Decision Date21 September 1976
Docket Number975S214 and 975S215,Nos. 975S213,s. 975S213
Citation354 N.E.2d 232,265 Ind. 357
PartiesBruce COLEMAN, Appellant, v. STATE of Indiana, Appellee. Ulysses COLLINS and James Washington, Appellants, v. STATE of Indiana, Appellee. Consolidated under 975S215.
CourtIndiana Supreme Court

Samuel J. Goodman, Kirk A. Pinkerton, Given, Dawson & Cappas, East Chicago, Ind., for Coleman.

Samuel J. Goodman, Mark H. Holtan, Kirk A. Pinkerton, Given, Dawson & Cappas, East Chicago, Inc., for Collins and Washington.

Theodore L. Sendak, Atty. Gen., John D. Shuman, Deputy Atty. Gen., Indianapolis, for appellee in No. 975S213.

Theodore L. Sendak, Atty. Gen., Elmer Lloyd Whitmer, Deputy Atty. Gen., Indianapolis, for appellee on cause in No. 975S215.

ARTERBURN, Justice.

The Appellants, Bruce Coleman, Ulysses Collins, and James Washington, were convicted on December 21, 1974, of the murder of one Roger Williams. Appellant Coleman was found guilty of first degree murder. Appellants Collins and Washington were found guilty of second degree murder. Motions to correct errors were filed by the Appellants on March 10, 1975. The motion filed by Appellant Coleman was denied by the trial court on June 25, 1975. That filed by Appellants Collins and Washington was denied on June 12, 1975. Because the appeal of Appellant Coleman and the consolidated appeal of Appellants Collins and Washington are based upon the same record and present similar issues, we have consolidated them for the purposes of this opinion.

I.

All three Appellants contend that the evidence at trial was insufficient to sustain the jury's verdict. That evidence revealed that on July 20, 1974, the decedent, Roger Williams, attended a company picnic in Gary, Indiana. Accompanying him were his wife, Mary Williams, their three children, Rosemary Young and her two sons, and one Gregory Cheeks. They stayed at the picnic for about six hours and left together between 5:00 and 6:00 p.m.

On the way home, the group stopped at a Gary store to purchase some soft drinks. While Gregory Cheeks went across the street to the store, a car pulled in front of the decedent's automobile. When Cheeks returned with the soft drinks, he was approached by two men from the car. The two men argued with Cheeks regarding money they felt he owed them. The decedent interrupted the argument and persuaded Cheeks to get back into the decedent's car. The decedent told Cheeks to 'leave the punks alone and get back into the car, you can't get blood out of a turnip.' Mary Williams identified one of the two men as Appellant Washington. He wore a large white or beige hat. Rosemary Young testified that the two men were Appellants Washington and Collins.

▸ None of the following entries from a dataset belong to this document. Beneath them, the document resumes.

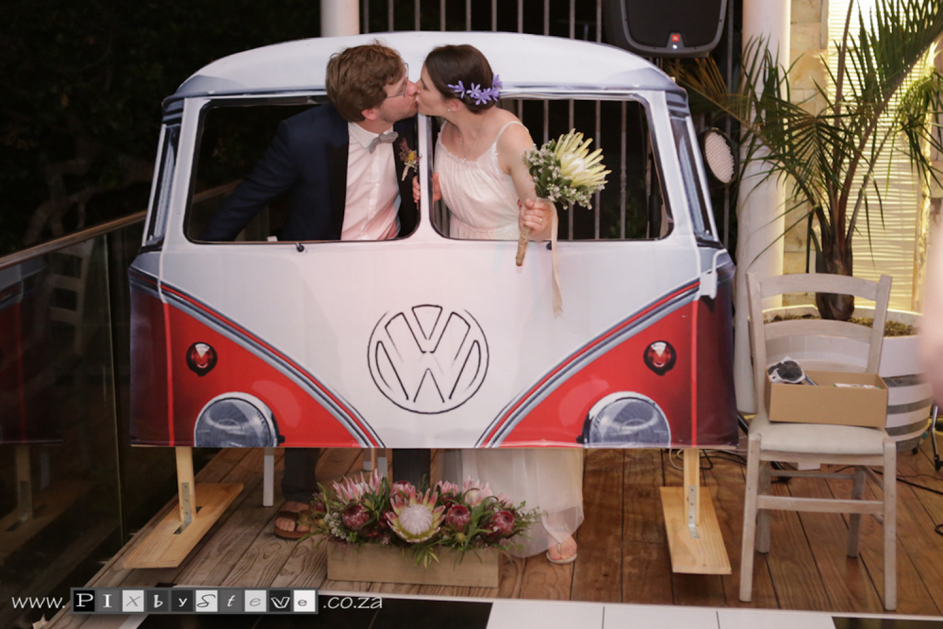The height and width of the screenshot is (629, 943).
Task: Click the www.PixbySteve.co.za watermark link
Action: tap(196, 601)
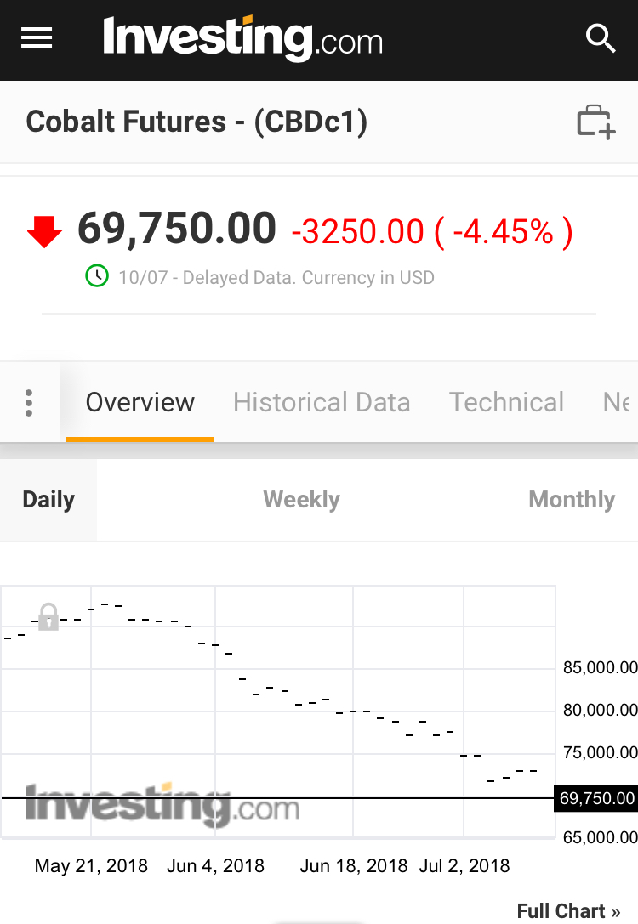Open the hamburger navigation menu

click(37, 38)
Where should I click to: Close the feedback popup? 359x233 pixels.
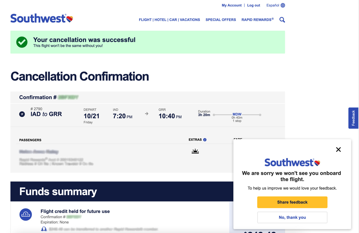[338, 150]
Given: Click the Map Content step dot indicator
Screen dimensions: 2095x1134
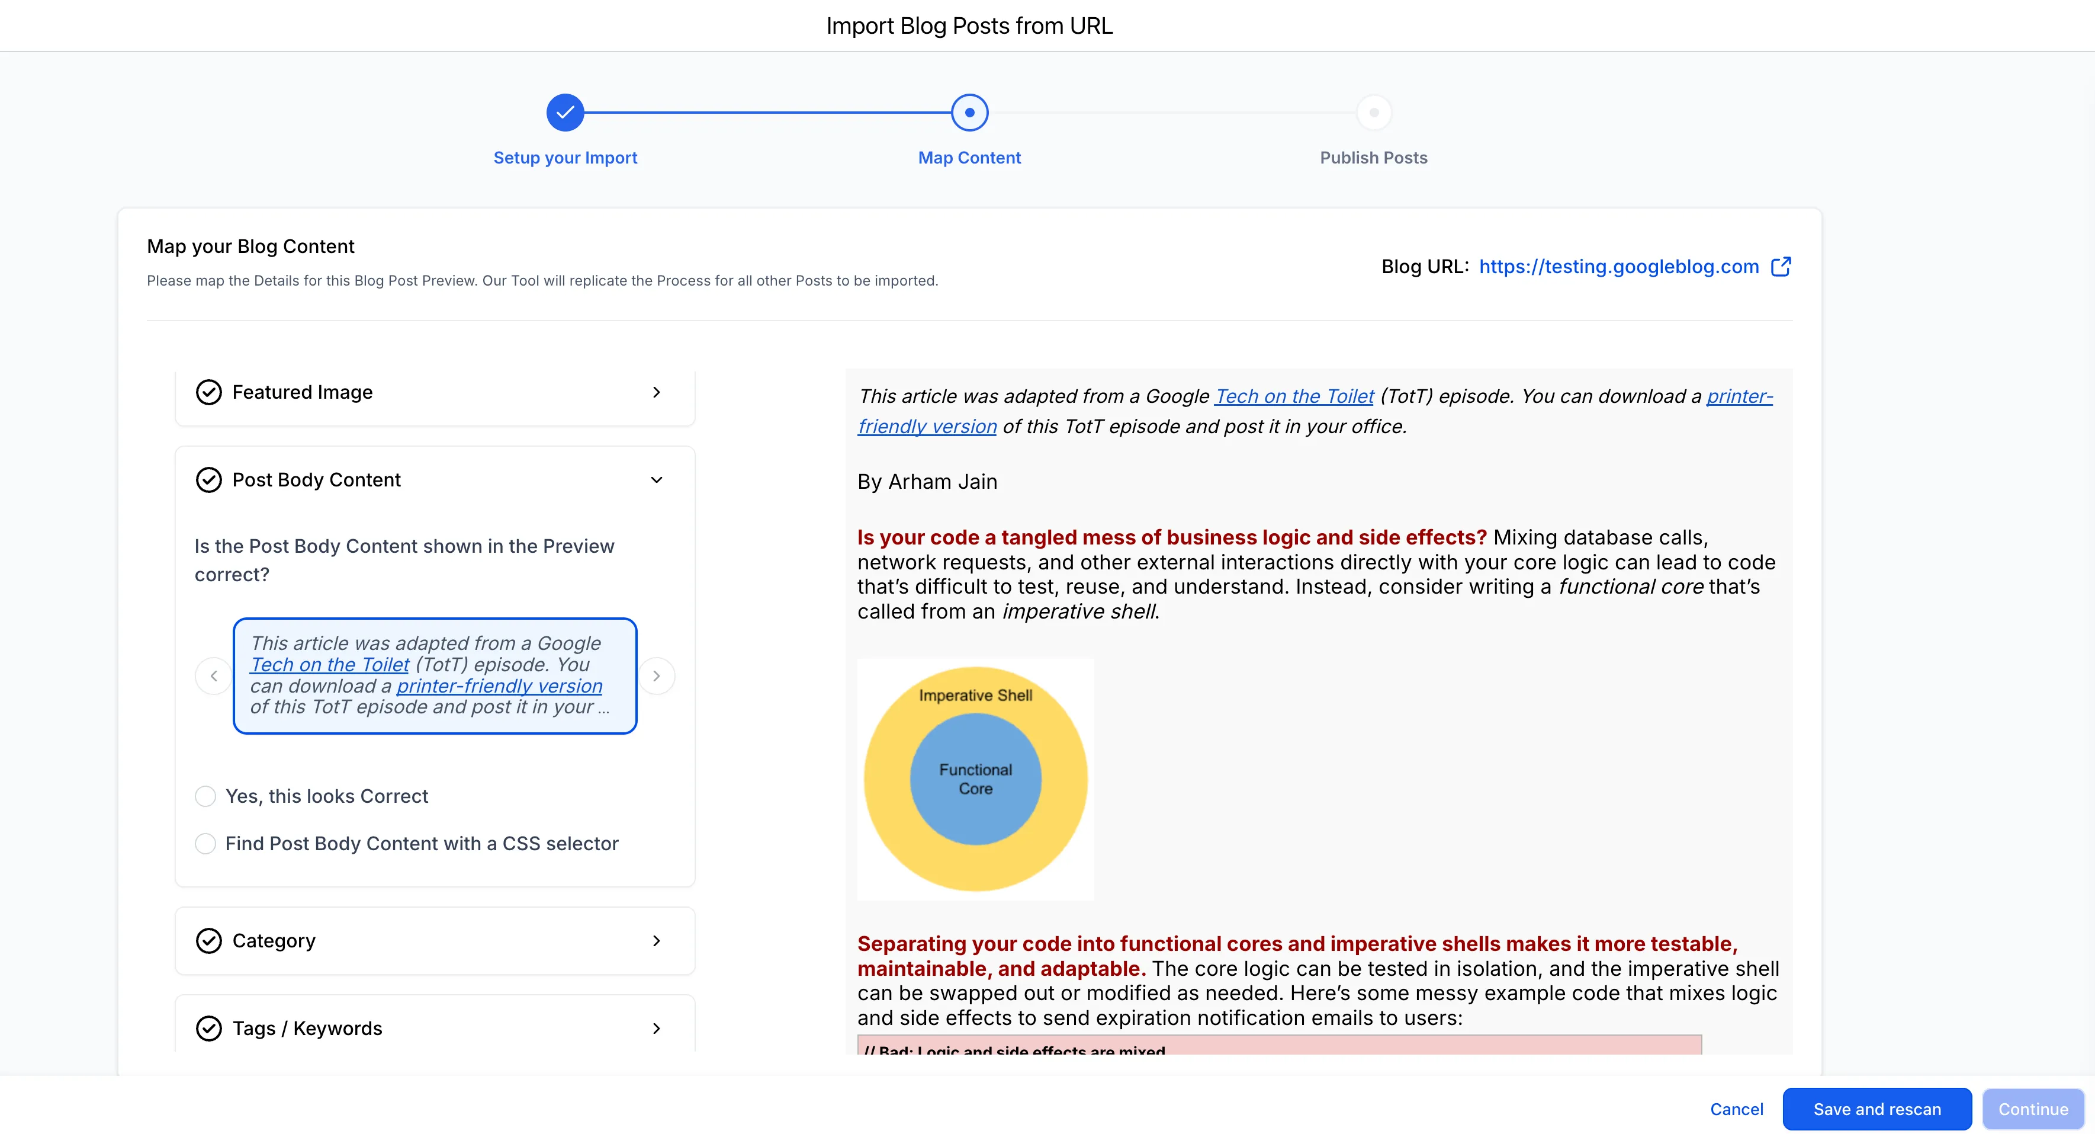Looking at the screenshot, I should (969, 112).
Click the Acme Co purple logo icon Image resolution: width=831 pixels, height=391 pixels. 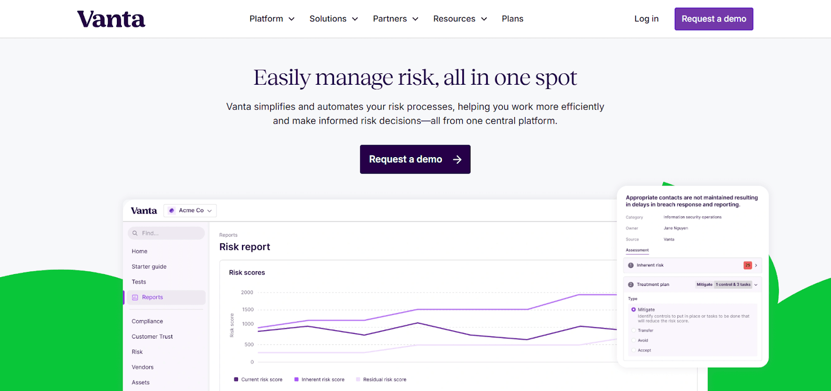tap(172, 211)
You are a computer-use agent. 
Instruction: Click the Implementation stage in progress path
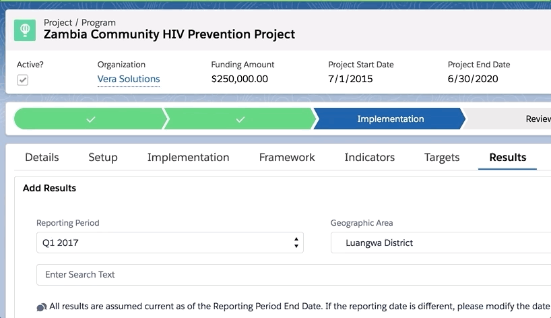[389, 119]
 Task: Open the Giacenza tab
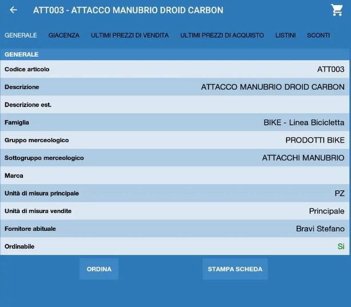[x=64, y=36]
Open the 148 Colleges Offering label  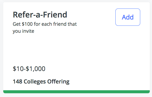click(x=41, y=82)
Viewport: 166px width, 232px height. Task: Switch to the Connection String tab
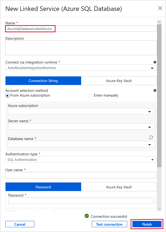click(43, 81)
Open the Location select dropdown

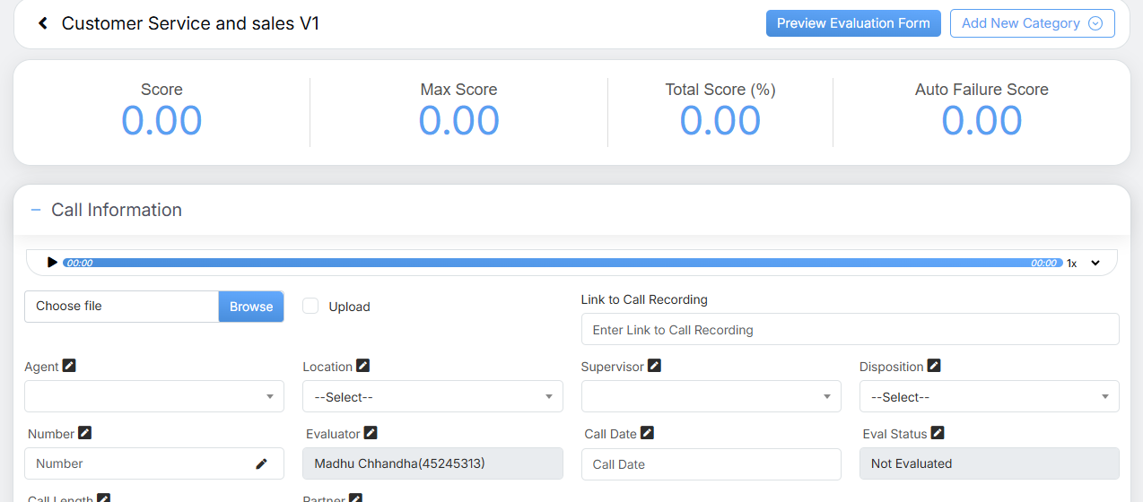pos(432,396)
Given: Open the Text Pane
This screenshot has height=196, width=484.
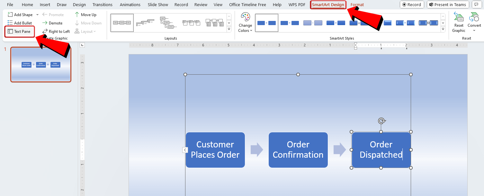Looking at the screenshot, I should point(19,31).
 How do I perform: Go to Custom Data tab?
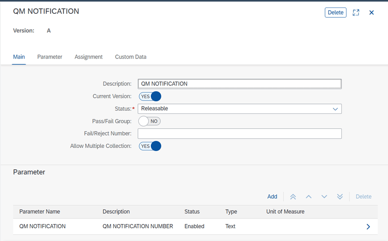[x=131, y=57]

As the decedent's car pulled away, it passed the Appellants' automobile. A window on the side of the car facing the Appellants shattered. The 'glass went everywhere' and the decedent began driving faster. Rosemary Young, who had known the Appellants for some years, saw the Appellants' car following them. When the car arrived at the Williams home, the decedent drove into an alley behind the residence.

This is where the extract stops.